Harris County woman overcame teen pregnancy, homelessness, abuse. Now she inspires others

Poverty. Teenage pregnancy. Homelessness. Domestic abuse and violence. Dependency on alcohol and other drugs. Yvonne Harvey Williams persevered to overcome those challenges in New Jersey and become a nationally renowned motivational speaker while residing in Harris County.

Williams will deliver her message this month of empowering parents to effectively engage with their children and help them handle stressors such as peer pressure, social media influence and mental health concerns in the post-COVID pandemic era.

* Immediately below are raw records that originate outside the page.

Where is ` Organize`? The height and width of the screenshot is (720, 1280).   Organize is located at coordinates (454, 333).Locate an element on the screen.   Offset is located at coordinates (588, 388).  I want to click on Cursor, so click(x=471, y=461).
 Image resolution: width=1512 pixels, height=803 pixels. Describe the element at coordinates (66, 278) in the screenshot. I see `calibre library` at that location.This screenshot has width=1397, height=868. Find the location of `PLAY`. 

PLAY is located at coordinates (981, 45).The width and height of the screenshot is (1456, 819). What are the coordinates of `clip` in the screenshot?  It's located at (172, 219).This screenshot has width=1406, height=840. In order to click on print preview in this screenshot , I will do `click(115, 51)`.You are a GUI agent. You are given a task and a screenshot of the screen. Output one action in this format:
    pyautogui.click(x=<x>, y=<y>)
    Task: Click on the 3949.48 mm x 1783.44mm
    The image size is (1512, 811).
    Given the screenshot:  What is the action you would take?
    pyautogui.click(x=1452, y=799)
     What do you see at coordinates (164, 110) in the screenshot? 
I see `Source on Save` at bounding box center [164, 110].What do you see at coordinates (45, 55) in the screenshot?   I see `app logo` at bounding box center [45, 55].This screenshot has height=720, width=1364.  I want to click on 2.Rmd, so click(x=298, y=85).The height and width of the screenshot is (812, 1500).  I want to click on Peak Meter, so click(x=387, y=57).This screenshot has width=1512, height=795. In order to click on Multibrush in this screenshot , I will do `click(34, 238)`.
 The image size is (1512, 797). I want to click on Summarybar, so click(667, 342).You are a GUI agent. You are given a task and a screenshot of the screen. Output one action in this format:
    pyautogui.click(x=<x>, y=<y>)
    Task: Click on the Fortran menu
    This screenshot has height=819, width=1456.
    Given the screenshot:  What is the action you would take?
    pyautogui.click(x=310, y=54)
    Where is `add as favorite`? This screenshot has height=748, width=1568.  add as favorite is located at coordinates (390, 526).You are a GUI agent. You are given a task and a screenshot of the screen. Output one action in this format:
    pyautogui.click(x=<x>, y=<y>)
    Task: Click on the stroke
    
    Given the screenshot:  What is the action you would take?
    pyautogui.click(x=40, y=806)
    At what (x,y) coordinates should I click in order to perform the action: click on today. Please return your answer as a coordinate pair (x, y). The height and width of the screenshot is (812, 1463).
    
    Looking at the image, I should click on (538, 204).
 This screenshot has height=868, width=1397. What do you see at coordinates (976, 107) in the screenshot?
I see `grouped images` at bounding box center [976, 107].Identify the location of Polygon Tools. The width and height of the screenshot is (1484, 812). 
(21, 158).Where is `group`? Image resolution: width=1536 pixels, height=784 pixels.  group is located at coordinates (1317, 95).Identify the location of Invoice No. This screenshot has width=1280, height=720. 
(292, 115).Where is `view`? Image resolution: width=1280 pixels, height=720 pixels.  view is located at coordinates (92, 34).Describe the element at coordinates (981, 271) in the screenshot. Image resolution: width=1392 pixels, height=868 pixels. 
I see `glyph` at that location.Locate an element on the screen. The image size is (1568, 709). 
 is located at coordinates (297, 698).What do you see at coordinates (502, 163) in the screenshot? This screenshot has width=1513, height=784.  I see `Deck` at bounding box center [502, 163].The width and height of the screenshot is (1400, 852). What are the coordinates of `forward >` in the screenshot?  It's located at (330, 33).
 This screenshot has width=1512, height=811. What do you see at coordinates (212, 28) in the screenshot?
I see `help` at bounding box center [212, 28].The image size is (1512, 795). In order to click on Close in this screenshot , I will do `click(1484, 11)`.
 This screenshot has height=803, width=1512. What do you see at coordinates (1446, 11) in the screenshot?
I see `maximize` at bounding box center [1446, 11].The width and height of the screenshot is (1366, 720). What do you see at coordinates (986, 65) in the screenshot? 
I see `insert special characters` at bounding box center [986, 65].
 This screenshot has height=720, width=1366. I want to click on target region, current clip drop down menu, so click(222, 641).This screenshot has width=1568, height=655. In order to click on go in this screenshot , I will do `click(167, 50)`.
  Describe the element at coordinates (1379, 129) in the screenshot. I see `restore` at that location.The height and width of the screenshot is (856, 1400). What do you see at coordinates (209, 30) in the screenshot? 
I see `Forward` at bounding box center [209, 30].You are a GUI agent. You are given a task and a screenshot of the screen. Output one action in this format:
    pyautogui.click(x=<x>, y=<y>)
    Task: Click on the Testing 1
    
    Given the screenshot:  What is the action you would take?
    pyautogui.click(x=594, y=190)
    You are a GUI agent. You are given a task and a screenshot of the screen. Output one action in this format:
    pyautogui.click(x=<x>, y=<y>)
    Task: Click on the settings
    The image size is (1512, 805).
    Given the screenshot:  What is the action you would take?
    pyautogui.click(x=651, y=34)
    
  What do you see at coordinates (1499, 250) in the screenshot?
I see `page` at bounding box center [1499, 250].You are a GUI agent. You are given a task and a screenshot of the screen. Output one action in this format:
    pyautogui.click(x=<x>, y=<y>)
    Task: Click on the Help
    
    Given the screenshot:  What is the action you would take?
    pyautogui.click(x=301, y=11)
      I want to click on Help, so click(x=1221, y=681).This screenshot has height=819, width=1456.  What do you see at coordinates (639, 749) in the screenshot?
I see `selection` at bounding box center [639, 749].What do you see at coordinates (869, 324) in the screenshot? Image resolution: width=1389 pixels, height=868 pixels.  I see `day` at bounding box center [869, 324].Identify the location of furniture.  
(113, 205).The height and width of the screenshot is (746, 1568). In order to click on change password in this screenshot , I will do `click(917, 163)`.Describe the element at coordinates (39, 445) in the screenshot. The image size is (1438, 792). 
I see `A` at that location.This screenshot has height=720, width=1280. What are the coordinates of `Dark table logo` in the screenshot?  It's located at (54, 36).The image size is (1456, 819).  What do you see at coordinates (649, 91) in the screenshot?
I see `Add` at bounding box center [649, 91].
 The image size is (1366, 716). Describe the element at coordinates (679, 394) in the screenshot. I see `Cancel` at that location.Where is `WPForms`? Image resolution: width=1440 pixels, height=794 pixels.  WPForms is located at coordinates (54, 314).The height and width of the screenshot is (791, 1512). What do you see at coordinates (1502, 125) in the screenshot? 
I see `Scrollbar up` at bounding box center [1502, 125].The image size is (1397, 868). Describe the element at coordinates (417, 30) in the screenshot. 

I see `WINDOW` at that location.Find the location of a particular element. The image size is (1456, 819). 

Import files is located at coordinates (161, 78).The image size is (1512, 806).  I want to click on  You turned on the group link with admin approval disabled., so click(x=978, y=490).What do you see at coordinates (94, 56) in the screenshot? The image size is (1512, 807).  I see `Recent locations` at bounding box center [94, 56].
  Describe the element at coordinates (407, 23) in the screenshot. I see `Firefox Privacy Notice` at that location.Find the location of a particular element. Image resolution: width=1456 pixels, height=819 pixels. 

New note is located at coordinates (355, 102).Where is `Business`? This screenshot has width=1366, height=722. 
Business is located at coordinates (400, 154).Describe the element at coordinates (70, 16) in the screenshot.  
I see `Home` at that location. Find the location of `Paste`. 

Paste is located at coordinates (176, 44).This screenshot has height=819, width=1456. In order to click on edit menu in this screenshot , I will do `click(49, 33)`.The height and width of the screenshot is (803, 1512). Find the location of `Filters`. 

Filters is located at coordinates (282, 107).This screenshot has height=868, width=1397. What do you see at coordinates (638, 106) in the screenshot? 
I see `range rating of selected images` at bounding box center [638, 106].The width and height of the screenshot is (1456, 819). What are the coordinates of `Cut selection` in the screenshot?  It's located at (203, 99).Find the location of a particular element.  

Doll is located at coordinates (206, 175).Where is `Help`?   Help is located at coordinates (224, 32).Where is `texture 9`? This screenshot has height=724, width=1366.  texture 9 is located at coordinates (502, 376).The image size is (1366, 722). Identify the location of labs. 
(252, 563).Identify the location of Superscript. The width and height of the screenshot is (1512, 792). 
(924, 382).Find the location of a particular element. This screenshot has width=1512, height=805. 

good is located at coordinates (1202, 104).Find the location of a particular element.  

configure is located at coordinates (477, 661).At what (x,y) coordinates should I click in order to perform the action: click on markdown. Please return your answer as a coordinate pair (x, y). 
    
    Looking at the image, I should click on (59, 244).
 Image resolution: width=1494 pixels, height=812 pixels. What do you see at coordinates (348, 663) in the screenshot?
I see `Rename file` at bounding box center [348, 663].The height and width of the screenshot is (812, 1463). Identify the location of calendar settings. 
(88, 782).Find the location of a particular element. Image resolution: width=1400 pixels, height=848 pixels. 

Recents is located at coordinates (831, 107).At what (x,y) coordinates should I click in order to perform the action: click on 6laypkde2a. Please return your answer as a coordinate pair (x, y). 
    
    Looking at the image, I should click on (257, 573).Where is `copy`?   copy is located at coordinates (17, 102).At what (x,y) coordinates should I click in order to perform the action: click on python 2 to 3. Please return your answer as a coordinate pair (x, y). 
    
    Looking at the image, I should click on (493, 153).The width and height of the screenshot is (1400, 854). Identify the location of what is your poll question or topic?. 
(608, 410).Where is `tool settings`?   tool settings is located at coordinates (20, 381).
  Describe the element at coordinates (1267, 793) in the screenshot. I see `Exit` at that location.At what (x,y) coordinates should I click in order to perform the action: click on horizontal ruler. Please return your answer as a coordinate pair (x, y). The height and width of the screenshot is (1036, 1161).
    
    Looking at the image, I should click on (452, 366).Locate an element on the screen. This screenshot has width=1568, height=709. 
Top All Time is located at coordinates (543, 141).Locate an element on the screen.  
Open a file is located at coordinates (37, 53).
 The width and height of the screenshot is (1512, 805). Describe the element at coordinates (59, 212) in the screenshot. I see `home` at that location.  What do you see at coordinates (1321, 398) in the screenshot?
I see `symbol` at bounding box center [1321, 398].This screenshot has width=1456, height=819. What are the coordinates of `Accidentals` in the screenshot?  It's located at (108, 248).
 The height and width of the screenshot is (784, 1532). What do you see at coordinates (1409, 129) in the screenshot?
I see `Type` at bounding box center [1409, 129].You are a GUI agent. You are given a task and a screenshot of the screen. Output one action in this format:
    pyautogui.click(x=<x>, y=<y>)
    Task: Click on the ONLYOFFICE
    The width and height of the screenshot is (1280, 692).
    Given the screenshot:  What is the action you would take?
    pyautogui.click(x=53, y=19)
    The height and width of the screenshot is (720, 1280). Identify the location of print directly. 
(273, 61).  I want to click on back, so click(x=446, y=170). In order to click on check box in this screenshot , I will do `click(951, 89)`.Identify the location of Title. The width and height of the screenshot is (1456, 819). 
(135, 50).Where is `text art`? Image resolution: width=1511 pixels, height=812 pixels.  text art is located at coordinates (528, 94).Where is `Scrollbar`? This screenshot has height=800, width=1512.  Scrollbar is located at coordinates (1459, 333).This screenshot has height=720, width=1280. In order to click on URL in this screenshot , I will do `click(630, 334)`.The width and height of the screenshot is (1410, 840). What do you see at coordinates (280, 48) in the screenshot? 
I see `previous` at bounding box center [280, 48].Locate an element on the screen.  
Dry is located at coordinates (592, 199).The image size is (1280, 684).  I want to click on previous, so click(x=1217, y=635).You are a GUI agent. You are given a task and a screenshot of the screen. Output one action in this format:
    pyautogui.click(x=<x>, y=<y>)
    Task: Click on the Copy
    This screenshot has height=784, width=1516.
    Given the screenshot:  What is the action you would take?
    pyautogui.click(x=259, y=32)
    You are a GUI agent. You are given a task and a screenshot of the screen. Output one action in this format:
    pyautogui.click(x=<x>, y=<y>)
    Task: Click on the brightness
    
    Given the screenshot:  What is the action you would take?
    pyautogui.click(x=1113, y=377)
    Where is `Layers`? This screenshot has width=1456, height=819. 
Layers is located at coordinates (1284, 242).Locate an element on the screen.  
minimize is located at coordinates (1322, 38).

The free public presentation will start at 6:30 p.m., Sept. 19, in the Harris County High School auditorium.

“It’s a message of hope, of support, of how we can take whatever we’ve been through, our pain, and turn it into our passion, turn it into whatever we need,” she told the Ledger-Enquirer. “Turn it into power, … and make sure we are present emotionally for our children, … bridging the gap in communication.”

Williams preaches her motto — “It’s not how you start; it’s how you finish” — because it describes her life.

‘Trying to figure out life’

Born to a 13-year-old single mother, Williams grew up impoverished in Paterson, New Jersey. They were homeless when she was 13.

“I was really trying to figure out life,” she said. “… I had a lot of things that I faced, and I’m just grateful and honored and humbled to not be in that same position, but I know it takes work. It takes diligence. It takes sacrifice.”

Although she was a straight-A student, Williams dropped out of Eastside High School, where famous principal Joe Clark of the “Lean on Me” movie presided, because she didn’t have support at home to prioritize education. She also felt like an outsider among her peers, not wearing fashionable clothes.

“I was embarrassed,” she said.

Williams had a boyfriend with a “warped and perverted” sense of love, she said.

After he went to jail and she gave birth to her first son, Williams realized she couldn’t provide the life she wanted on $248 per month from welfare.

“It wasn’t going to feed my baby and get us out of these crack houses and trap houses,” she said.

Williams also realized, “The only way to make it out of poverty is through education and developing a skill set because no one can take that away from you.

“I knew I didn’t want to drink, didn’t want to smoke anymore, didn’t want to go to clubs anymore. I saw what it was doing to my opportunity to climb the corporate ladder and just be present for my son.”

She earned a GED and graduated with an associate’s degree in business management from Passaic County Community College — jogging five or six blocks to classes from the homeless shelter where she stayed.

From telemarketer to speaker

Williams got a job as a telemarketer, selling New York Times subscriptions.

“There were a lot of rejections,” she said with a laugh, “but that built character.”

Nonetheless, she was successful enough to work her way up that corporate ladder, ending her stint 11 years later as a senior level manager.

That’s when someone asked her to speak to teenage mothers about transitioning from welfare to work. Then someone else asked her to speak to students back at Eastside High School about the struggles of life as a dropout.

“I spilled my guts,” she said. “I talked about my abuse, the level of pain, depression and trying to commit suicide. The dudes that were in there, they were crying. The students kept asking (their teachers), ‘Can you bring her back? She’s real.’”

Williams started working on a local TV show highlighting youth achievement in the community. After her uncle introduced her to her future husband, an HCHS graduate and now a retired marine, they moved to Harris County in 2002.

“I realized I had to reinvent myself,” she said, “because nobody knew me in Georgia.”

Williams registered for a Monster.com public speaking program, “Making it Count,” and became its top-rated speaker for nine straight years. Now, she is CEO of her own company, Speak2Inspire LLC.

She has two sons: One is a police officer in West Point, and the other is studying neuroscience at the University of Pittsburgh.

Williams encourages parents to push their children to make the right choices to achieve their greatest potential instead of fearfully pulling them away from the world and trying to protect them from the wrong choices.

“Let’s reboot parenting in a way that’s so powerful, we can take our power back, not in a way that we’re raising our children scared,” she said. “… Have expectations, but also teach them how to be resilient in the process.”

That’s why she told her two sons while raising them, “You can go out in this world and do whatever you want to, but you’re not going to learn it in my house. There’s going to be standards and boundaries here.

“You’ll be mad at me probably for not being one of those moms that’s just nilly-willy and doing all this stuff, but you’ll know what I didn’t have the chance to learn when I was younger. You have options. You can choose right, or you can choose wrong.”